Йоджана 12-15 км (так в Вики, как у Сюаньцзана - не помню), т.е. это 7200-9000 км по земле, от Дели до Каира по воздуху - примерно 4500 км. В принципе очень похоже.

----------

Ассаджи (27.07.2017), Владимир Николаевич (27.07.2017)

----------


## Владимир Николаевич

> Кстати, не сразу обратил внимание. 
> В тексте "... эта победа одержана им здесь и на всех границах, даже отстоящих отсюда на шестьсот йоджан.."
> Йоджана 12-15 км (так в Вики, как у Сюаньцзана - не помню), т.е. это 7200-9000 км по земле, от Дели до Каира по воздуху - примерно 4500 км. В принципе очень похоже.


Былобы похоже, еслибы хоть какието сведения были о индусах Пиядаса-раджи повоевавших в то время Птолемеев  в Египте, да  заодно и греков в Анатолии.

А я вот только сейчас обратил внимание, ещё и по другому направлению
-и еще южнее до Тамбапанни*."
(*) Тамбапанни – название о-ва Цейлон

----------


## Владимир Николаевич

Ксати вот эти махаматры, это махамантрин(ы). Великие мантрины. 

Мантрин часто встречается как названия советников радж. И это дало повод некоторым исследователям считать, что у радж были советниками йоги и тантрики (Уважаемый       @*Shus*, у Вас также есть на сайте, в какомто из переводов такое мнение).

Но это не так. Мантрин это значит , чтото типа - тайный советник, статский советник, думник.
Или как были при царе - думные дяки (это такая чисто светская управленческая должность была)

----------


## Shus

> Ксати вот эти махаматры, это махамантрин(ы). Великие мантрины. 
> 
> Мантрин часто встречается как названия советников радж. И это дало повод некоторым исследователям считать, что у радж были советниками йоги и тантрики (Уважаемый       @*Shus*, у Вас также есть на сайте, в какомто из переводов такое мнение).
> 
> Но это не так. Мантрин это значит , чтото типа - тайный советник, статский советник, думник.
> Или как были при царе - думные дяки (это такая чисто светская управленческая должность была)

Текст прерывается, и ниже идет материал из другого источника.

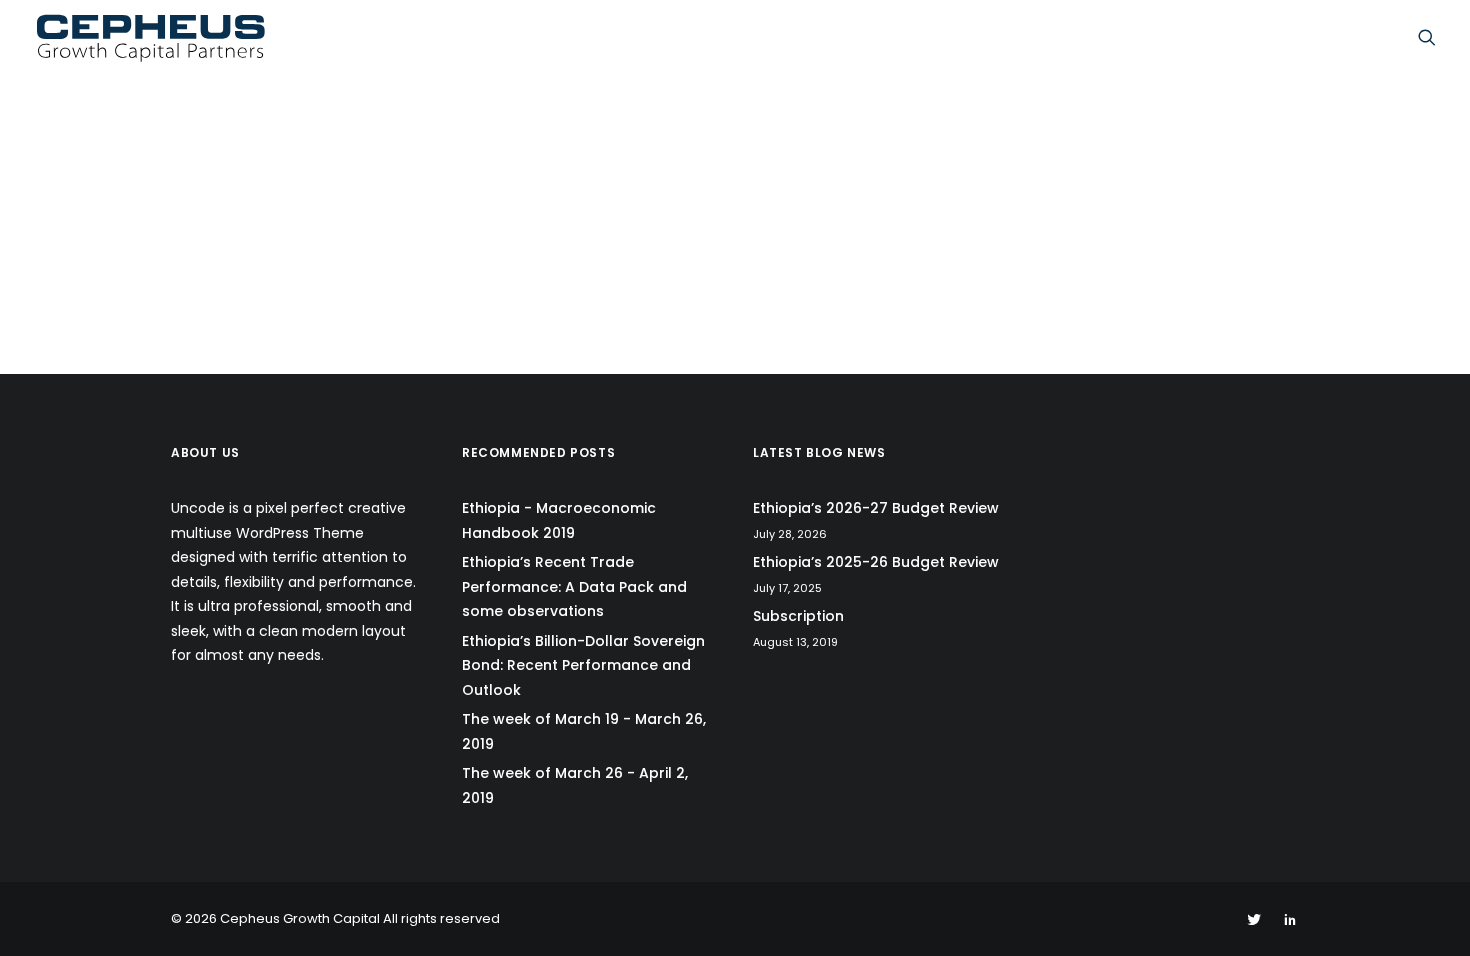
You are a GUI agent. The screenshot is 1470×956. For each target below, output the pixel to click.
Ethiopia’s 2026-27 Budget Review (876, 508)
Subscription (798, 616)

Да, мантрин - это советник, член королевского совета и т.п. Это разобрано и описано у Дэвидсона. Махаматра - это, вероятно, на пракрите.
Позднее это слово стало также употребляться (обычно в дотантрический период) в отношении тех, кто практиковал ритуалы с мантрами/дхарани.




> Былобы похоже, еслибы хоть какието сведения были о индусах Пиядаса-раджи повоевавших в то время Птолемеев  в Египте, да  заодно и греков в Анатолии.


А он, НЯП, вообще не воевал за пределами Индо-гангской равнины. Тем не менее эдикты Ашоки разбросаны по всему Индостану (см. соотв. карту). 
Возможно были посольства, которым в этих странах оказали соответствующий прием. А может обычное императорское бахвальство.
Здесь главное правильное указание современных Ашоке стран и правителей, которые хорошо известны ученым (ну и расстояние более или менее совпадает).

----------

Владимир Николаевич (28.07.2017)

----------


## Крымский

> Тем не менее эдикты Ашоки разбросаны по всему Индостану (см. соотв. карту). 
> Возможно были посольства, которым в этих странах оказали соответствующий прием. А может обычное императорское бахвальство.
> Здесь главное правильное указание современных Ашоке стран и правителей, которые хорошо известны ученым (ну и расстояние более или менее совпадает).


Они разбросаны потому что их перетаскивали и делали новые (простите). В исторические времена уже, вплоть до ХХ века  :Smilie:

----------

Владимир Николаевич (28.07.2017)

----------


## Владимир Николаевич

> Позднее это слово стало также употребляться (обычно в дотантрический период) в отношении тех, кто практиковал ритуалы с мантрами/дхарани.
> ).


Мантрин = советник\думник и мантрин = практик мантры - это разные по своему словообразованию слова.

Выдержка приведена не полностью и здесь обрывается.